Giovani e politica: una domanda di relazione?

Marco Martino

Nei primi anni di vita universitaria, lanciato in un attivismo sfrenato, non ero in grado di percepire perché, alla maggioranza dei miei colleghi che pure si interessavano a tutti i temi trattati in assemblee o dibattiti pubblici, mancava il desiderio di impegnarsi concretamente, di tradurre cioè un pensiero in azione.

E alla domanda che spesso ponevo: «Perché non cominciamo noi?», mi si rispondeva, quasi sempre, «tanto non cambierà mai niente».

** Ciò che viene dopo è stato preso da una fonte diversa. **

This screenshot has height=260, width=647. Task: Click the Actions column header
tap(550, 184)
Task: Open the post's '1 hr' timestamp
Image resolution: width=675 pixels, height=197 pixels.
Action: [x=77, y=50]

Solo oggi inizio a comprendere quanto profondo e pericoloso sia quel «tanto non cambia niente». Una espressione simile, a ben pensarci, si addice molto di più ad un adulto, il quale, magari, dopo aver speso una vita nell’impegno per qualcosa in cui credeva, dopo aver tentato e ritentato, dopo essersi cimentato in mille azioni concrete per cambiare qualcosa, giunge agli anni della maturità e dice, non con rassegnazione, ma con profonda saggezza, «è difficile cambiare qualcosa…».  Tuttavia tra i suoi diciotto e  cinquant’anni ha provato, magari fallendo, ma ha provato …

Il punto è proprio questo:  quella sua “tensione a cambiare”, ha costruito, nel bene e nel male, la società che abbiamo oggi, con tutti i suoi difetti e pregi. Se dunque noi arriviamo ai nostri diciotto anni ad esclamare: «tanto non cambia niente!» , e non con maturità ma con spenta rassegnazione, cosa costruiremo negli anni che intercorrono tra i diciotto e i cinquanta?

E ancora:  se per costruire c’ è bisogno di credere in qualcosa, noi, oggi,  in che cosa crediamo?

La domanda "sui giovani e la politica" ha da essere preceduta, penso, proprio da questa domanda. Se infatti per fare politica c’è bisogno di credere in qualcosa è necessario interrogarsi su quali siano le motivazioni o, all’opposto, l’assenza di motivazioni che spingono i giovani all’impegno o al non-impegno. Eludere questa domanda contribuisce, ed ho avuto modo di constatarlo nella mia avventura universitaria, ad alimentare una maggioranza silenziosa di cui nessuno parla: giovani ai quali non interessa che Berlusconi governi o meno, che non guardano alle richieste dei Sindacati o a quelle dell’Europa. Una maggioranza che vive una dolorosa solitudine sociale e culturale, causa di  assenza, spesso inconsapevole, di responsabilità. Una solitudine di idee, di proposte, di progetti, di ideali, alimentata da quegli stessi strumenti che vorrebbero combatterla: è così che una chat ed un cellulare, tanto per fare qualche esempio, riempiono spazi vuoti e diventano, da utili mezzi, fulcro del non-pensiero e unico centro d’interesse del quotidiano.

Prendere sul serio questa solitudine implica, per la politica, una riflessione attenta sulle idee-guida, sui sogni, sulle speranze, sulle motivazioni più profonde che vengono lasciate in eredità ai giovani. Non che non sia importante anche riflettere sull’eredità politica in termini di debito pubblico, riforme o infrastrutture: è al contrario fondamentale e, tuttavia, non sufficiente. Evitando la prima riflessione, mi sembra, la politica è destinata a vivere anch’essa una solitudine, una sorta di "ripiegamento all’interno", dove lo sguardo del polites non è più rivolto al suo centro, e cioè "fuori di se", verso la società in generale ed i giovani in particolare, ma è concentrato "dentro di se", esclusivamente -o quasi esclusivamente- verso il potere.

E se questa solitudine fosse, mi chiedo, domanda reciproca  di-sperata relazione?